Thank you for clarifying this and other studies, for all of us. I have enjoyed your blog posts and videos immensely. With your story as added motivation, I’m losing weight, getting in better shape, and feeling great!
In your videos and blogs, you’ve pointed out that protein creates less of an insulin response than carbs, but that it can depend on what else is eaten, what kind of protein it is, and how much it is. I’ve seen studies on Pubmed that seem to provide conflicting results (that protein alone, and protein with carbs, can cause a significant increases in blood glucose and the insulin response).
I suspect you could write a long answer to clarify this issue for us. That would be nice, of course, but I know you’re busy and have many priorities. Can you give us a summary version, about the insulin response from eating protein and the effect that may have on weight loss for those of us who are still insulin-resistant?
You’re right, Richard. The quality and preparation of the protein plays a huge role. For example, hydrolyzed whey protein probably kicks up more of an insulin fuss than, say, a bowl of rice. But the story is much more nuanced than just the insulin response. It’s more about what that insulin response drives (e.g., protein synthesis vs. impedance of lipolysis).
Dear Peter and other participants of this blog,
Desperately need your advice. I am a long distance runner, mostly marathons.

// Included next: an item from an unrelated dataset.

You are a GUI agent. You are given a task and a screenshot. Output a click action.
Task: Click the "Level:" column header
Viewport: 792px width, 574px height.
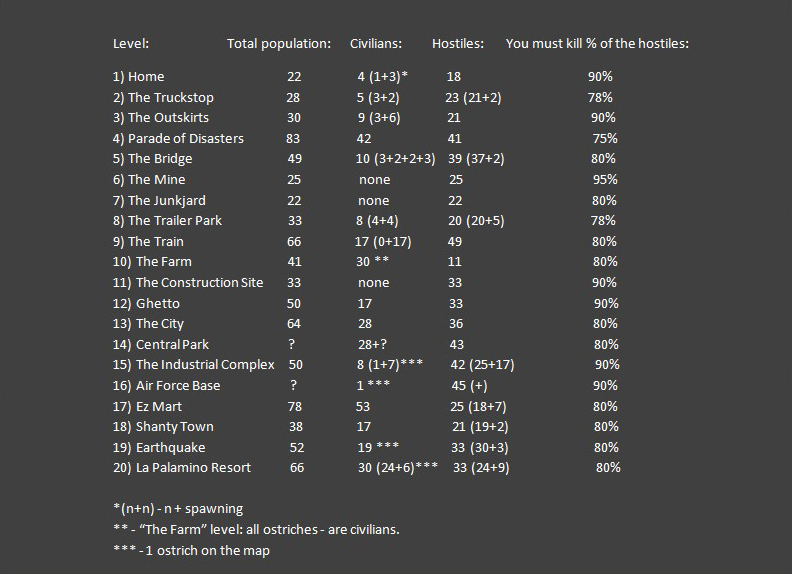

I believe that I am very “carb tolerant” (49 yo,16.6% body fat, 5’6”, ~125 Lb, now running ~3:30 marathons, best 3:13), but my scientific nature pushed me to try low carb diet. The main goal is to see how switching to fat as a fuel will affect my sport performance. I am at week 5. Main problem: cannot tolerate running paces that were easy for me on carbs.
My ketones are dramatically dropping after workouts, and glucose is going up. Also, I have another observation that my resting heart rate is high: it was 45-48 on carbs, and now it is 55-58!

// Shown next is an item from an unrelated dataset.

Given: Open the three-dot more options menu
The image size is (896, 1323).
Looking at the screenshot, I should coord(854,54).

My theory is that I have fast increase in catecholamines to any stress inducers including running. This leads to fast release of glucose from liver (HGO), and then insulin is up and my fat oxydation is completely blocked. So, I cannot utilize fat and don’t have enough carbs to support my running. Also, catechoamines are known to incsease perceived exertion. I have the same response to other exercises, but I can tolerate better.
For example, yeasterday I did hot yoga (Bikram, 90 min, 105 F). Ketone before -1.3; after -0.2!
In general, my ketones are at the low end of ketosis, especially in the morning. I eat 85% fat, 30-40 g carbs, very moderate protein. Sodium intake is good. I do have a lot of positive effects: fast recovery post-workouts, not hungry, sustain level of energy, good mental concentration. I don’t want to give up, and I am not sure that I just need to wait longer and everything will be fine. Trying to be proactive. I need to start training for Boston marathon, but right now I cannot handle my training paces. Tomorrow I will have my annual medical exam. Any advices for lab tests? Thx a lot. Hope that together we will be able to solve this problem. I am sure that other people may experience the same.
I had similar issues when switching over to a ketogenic diet, especially on my longer road rides (30+ miles). Personally, I try not to eat any carbs going into the workout (I do carbs PWO), just electrolytes and a cup of coffee for a little caffeine. This seems to prime my body for metabolizing ketones the best, and during the ride I drink a mixture of water, electrolytes and Superstarch, which seems to keep my body mostly in ketosis while also adequately supplying glucose to my muscles. Since adding the Superstarch I have seen significant improvements, you should give it a try and see what you think. Good Luck!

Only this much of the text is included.